## WHAT TO WORK ON
Retype, exactly and with both ends included, the lines below from the one containing "Where should I" through the end; omit the pictures.

※

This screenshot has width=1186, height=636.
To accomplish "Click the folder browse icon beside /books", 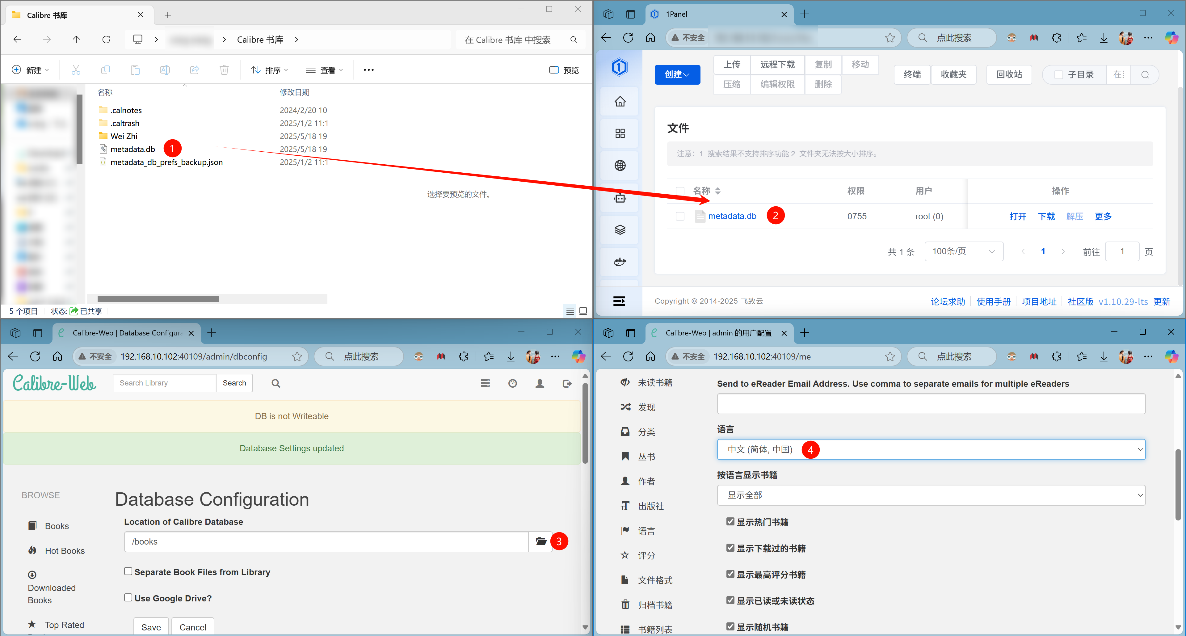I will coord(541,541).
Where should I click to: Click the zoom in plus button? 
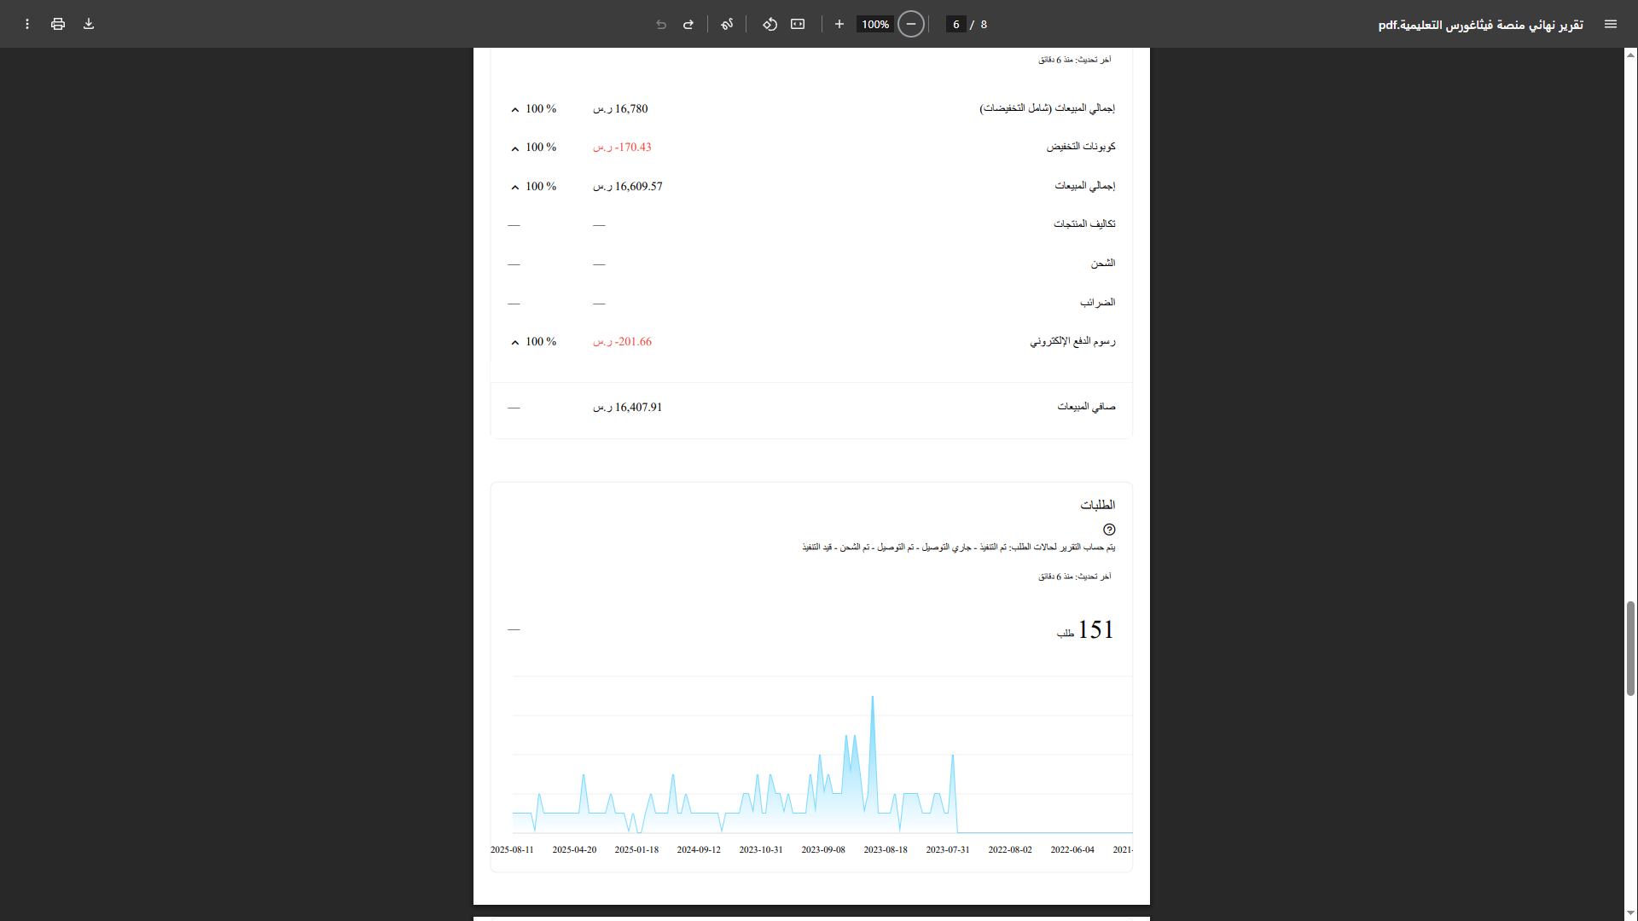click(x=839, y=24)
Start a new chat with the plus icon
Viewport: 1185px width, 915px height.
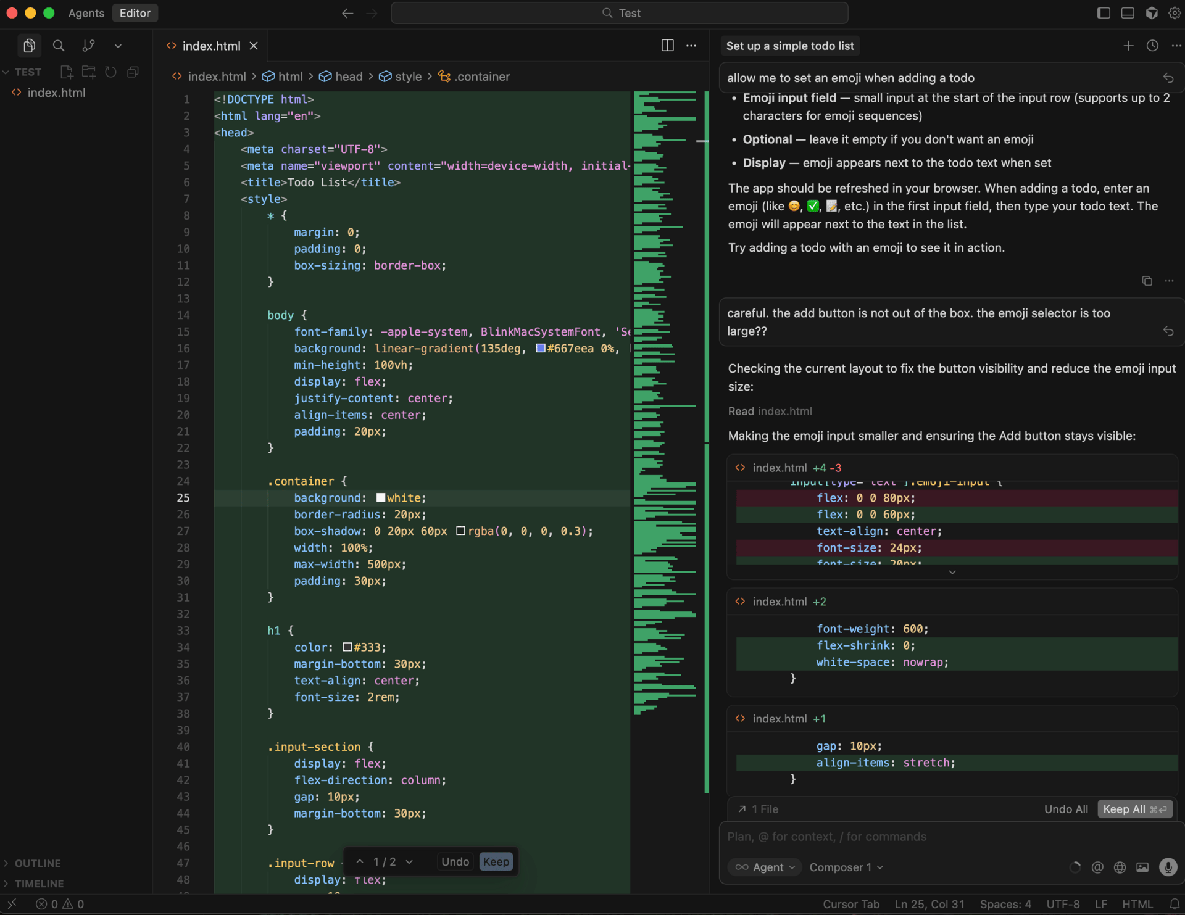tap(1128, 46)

※

## RESPONSE BELOW
Where should I click to: Click the zoom in plus button? 
click(x=839, y=24)
Start a new chat with the plus icon
Viewport: 1185px width, 915px height.
tap(1128, 46)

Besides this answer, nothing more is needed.